During the recent deep downturn, alarmists painted a bleak picture of consumer behavior and retreat:
• Frills would disappear forever.
• Consumers would agonize endlessly over buying decisions.
• High-utility products would drive style and fashion off the shopper’s priority list.
As often happens, important course corrections were exaggerated into massive and immediate shifts. Why? What makes for good media copy about consumer behavior rarely has staying power.
Today’s mindset has shifted from survival fears to a hunger for guidance on successful living. Life is a busy venture. People have neither the time, nor the inclination to live a life driven by somber caution.
The take-home value of the recession was bought at a dear price. Let’s not squander it. When the economy digs its way out of any deep crater, all of us want to shake off the past and move ahead with brighter thoughts. Resist the urge. Pay attention to the ways the consumers aren’t changing as much as to the ways they are.
Here’s what we’re seeing and sensing about consumer behavior today, and it’s all about staying a smart shopper:
• Sustainability has become a much higher shopping priority and it’s registering on several scales.
• Consumers want to know: “If I’m paying good money for this, how long will it last?” And there are parallel questions: “How was it made?” and “What did it do to the environment – my and our environment – to put it together?”
• Another matter of conscience is voiced as well: “Were the goods stitched together in a sweatshop?” Social responsibility has become a practical matter. News travels so fast these days, and people don’t want to be blackjacked by guilt when they watch the latest exposé on the evening news.

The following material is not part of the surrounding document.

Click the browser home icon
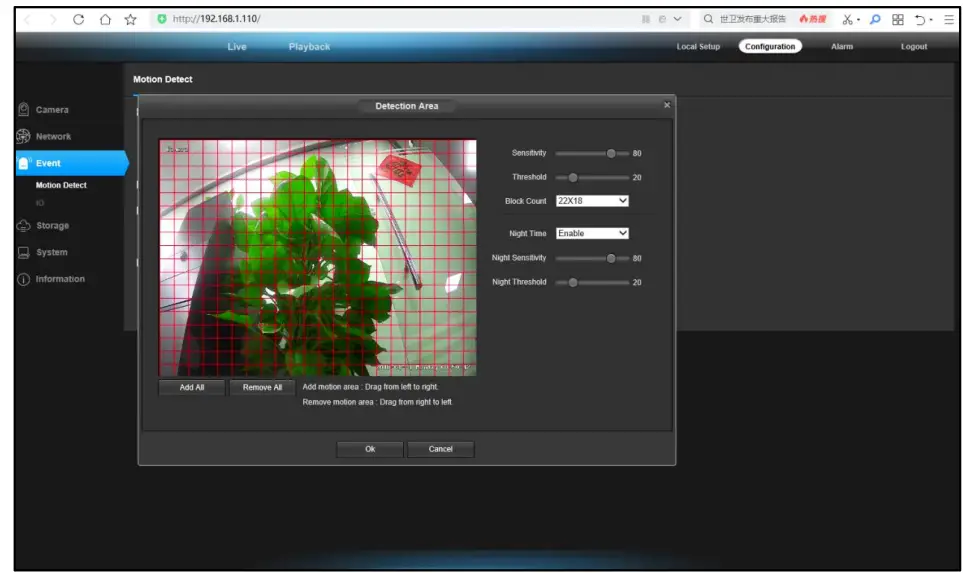Viewport: 963px width, 573px height. [x=104, y=19]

• Product performance and reliability are being celebrated with unimaginable fervor. A Harley-Davidson motorbike barreling down the highway forever and a day – as one iconic example – becomes a celebration of American authenticity and craftsmanship.
• Consumers savor good times, but they aren’t letting go of their angst. The last economic dip was so penetrating, it scarred many to a depth not felt since the Great Depression. Consumers want to know: “How can I better align my consumption and purchasing decisions with long-term values that will serve me well?”

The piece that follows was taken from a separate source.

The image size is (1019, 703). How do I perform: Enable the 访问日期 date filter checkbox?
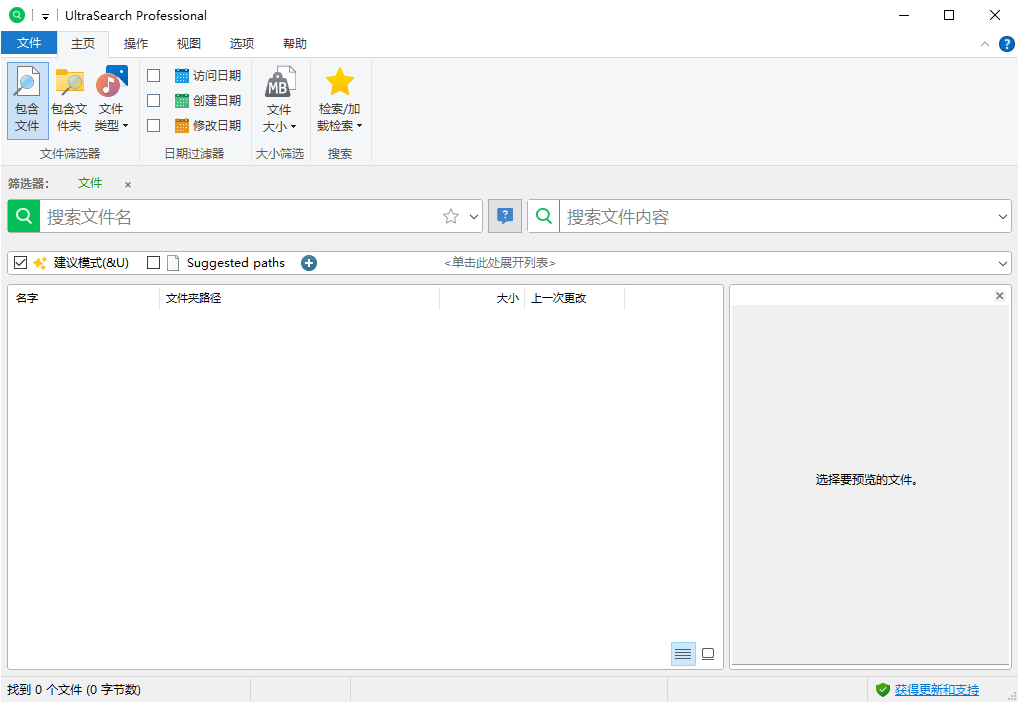153,75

The big idea here: The smart store of the future is not a reactive twitch. Wise retailers are gradually but steadily reconstructing their offering to deliver value and reliability on these vital questions. As upper-end goods stage a notable comeback, the items that offer genuine value and character will shine the most. In the modern citizen’s store, responsibility meets utility, but not in a dour, gray way.

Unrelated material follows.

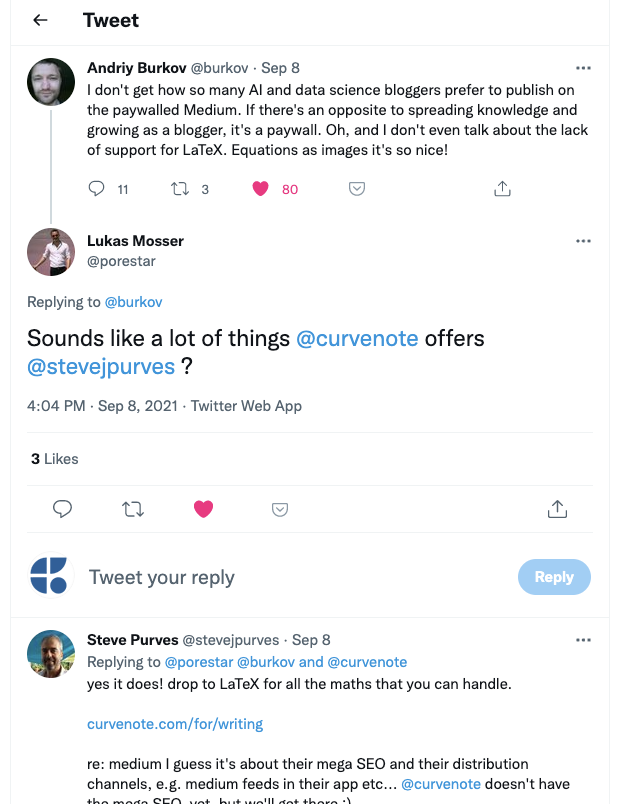Reply to Andriy Burkov's tweet
Screen dimensions: 621x804
[x=97, y=188]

Today’s smarter more opportunistic consumer wants a lot of assurances. They’re also anxious to delegate these issues to brands and retailers ready to do the job for them:
• “Give me mobile information – information that looks at product the way I want to see it.”
• “Compress the complexity, so I can decipher things quickly.”
• “Design and pre-shop for me in ways that reflect my values.”
• “And, use all of your ingenuity to somehow still make the buying experience painless . . . and, if you can, actually appealing.”
That’s where smart retailers, above all others, are going to school. It’s inspiring to see so many “Help Wanted” signs going up these days. Perhaps the biggest and most pressing are those you can intuit in the hearts of consumers. The message: “Mr. Retailer, be a better curator. Be a superior editor. I don’t have time to mess around. I’ve got work to do!”